## TAREA A
Transcribe literalmente todo el texto seleccionado, desde "Lo coloqué sobre" hasta "de los jardineros.".
## TAREA B
Contesta estas preguntas sobre el texto seleccionado y marca cada respuesta igual que su pregunta:
(i) ¿Cuántos árboles plantados se mencionan, entre los que hay uno subterráneo?
(ii) ¿Qué especie de árbol adopta quien narra como bonsái?
(iii) ¿Con qué agua bautiza quien narra el bonsái?

El arbolito

Todo lo crea la mirada. Así, el mundo adopta formas dependiendo del ojo del arquitecto, es decir, todos los que opinan. Después nos asaltan los prejuicios, la experiencia o el roce de haberlo vivido y sufrido muchas veces mucho. La polémica está servida, implacable ella, también ajena a estas cosas de los humanos. La última en Madrid se manifiesta en la Plaza de España, una nueva que recuerda vagamente a la de antes sin la simetría de André Le Nôtre. Mismo sitio, distinto engaño en lo que a la mayoría se refiere. El tiempo hará lo suyo mientras el frío convierte la hierba en pasto para pájaros, los bancos en puñal, los árboles en esqueletos esperando abriles.

Entre todos los 10.000 plantados hay uno subterráneo. En el proyecto lucía imponente. Ramas de brócoli a la lupa, copa en el hueco del hormigón y un trozo de cielo ahora enterrado. De pronto, naturaleza y hombre podían convivir, colaborar, en definitiva, ser amigos. Esa es la teoría. En la práctica hay un arbolito. Todavía mantiene algunas hojas pardas, más bien pocas. A través del hueco se cuela el aire de los días sin Almudena, invierno del invierno.

Pues bien. No hay nada más bonito en la capital. Ese punto concentra la realidad que nos incluye y a la que aspiran los que nada esperan, una sin expectativas ni corazas. Porque lo que nace suele ser pequeño, frágil intemperie desprovista de trampa y corteza. En cambio, seguimos empeñados en dejarnos deslumbrar por el rayo, esa aurora artificiosa que supera la ficción sin hacerle sombra. ¿Acaso hay algo más extraordinario que una semilla que brota y, tras varias estaciones, evita la erosión del mundo? El centro de mi ciudad lo ocupa un órgano que late, y dentro tiene un arbolito. Sí, los tristes son los otros, sin duda.

Ilustración: Ryo Takemasa

Bonsái

Los bonsáis son criaturas extrañas, árboles con una maceta como campo, ese sueño inalcanzable de moldear la naturaleza a nuestro antojo. Quizás por eso decidí adoptar un olmo chino, un puñado por tener algo sobre lo que escribir, otro poco por entender lo que sucede cuando el cambio de las estaciones es una hoja precipitándose sobre el alféizar de la ventana. Sea lo que fuere, al recibirlo en casa tuve una sensación extraña. Ahí, dentro de una caja de cartón, había una persona envuelta en celofán, árbol y al mismo tiempo arbusto, la prueba inapelable de que podemos detener la vida, pero nadie podrá detener la primavera. Ni siquiera la propia primavera.

Lo coloqué sobre la mesa de la cocina y lo observé con detenimiento: su tronco sinuoso apuntando al este y a la puesta de sol; sus hojas del tamaño de la uña de un bebé; la incierta promesa de que, con los cuidados apropiados, podrá sobrevivirme, aunque eso no tiene ninguna importancia si uno muere. Después lo bauticé con agua del canal de Isabel II, me percaté de lo absurdo de tener plantas en casa cuando puedes poseer un bosque parecido a ti, algo que, sin querer, hacemos al elegir a los amigos. Extraño oficio el de los jardineros.

A los pocos días comenzó a secarse, a ponerse mustio como el mundo ahí fuera. Siguiendo las recomendaciones del sensei Pablo, lo introduje en un cubo de agua. Ayer, finalmente, lo transplantamos, lo defoliamos con unas tijeras de doble filo y la respiración en un susurro. También abonamos su parcela con la esperanza de que los nuevos brotes se conviertan en tallos, éstos en nudos, más tarde en copas. El bonsái parece ahora una rama de esas que flotan en el Manzanares. Bien podría fabricar un tirachinas con su tronco. Y a pesar de todo, del desgaste y las heladas, creo que pronto será una versión mejorada del supuesto dueño. Incluso un poco más alto y de mejor olor.

## LISTADO PROPORCIONADO
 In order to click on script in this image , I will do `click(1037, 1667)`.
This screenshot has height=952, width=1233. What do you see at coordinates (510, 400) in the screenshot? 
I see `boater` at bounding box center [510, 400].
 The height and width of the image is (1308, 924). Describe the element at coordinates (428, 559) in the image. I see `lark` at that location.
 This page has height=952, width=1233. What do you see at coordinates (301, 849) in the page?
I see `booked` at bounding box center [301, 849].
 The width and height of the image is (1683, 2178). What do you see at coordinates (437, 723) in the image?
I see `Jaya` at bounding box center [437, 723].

## RESPUESTA A
Lo coloqué sobre la mesa de la cocina y lo observé con detenimiento: su tronco sinuoso apuntando al este y a la puesta de sol; sus hojas del tamaño de la uña de un bebé; la incierta promesa de que, con los cuidados apropiados, podrá sobrevivirme, aunque eso no tiene ninguna importancia si uno muere. Después lo bauticé con agua del canal de Isabel II, me percaté de lo absurdo de tener plantas en casa cuando puedes poseer un bosque parecido a ti, algo que, sin querer, hacemos al elegir a los amigos. Extraño oficio el de los jardineros.

## RESPUESTA B
(i) 10.000.
(ii) Un olmo chino.
(iii) Con agua del canal de Isabel II.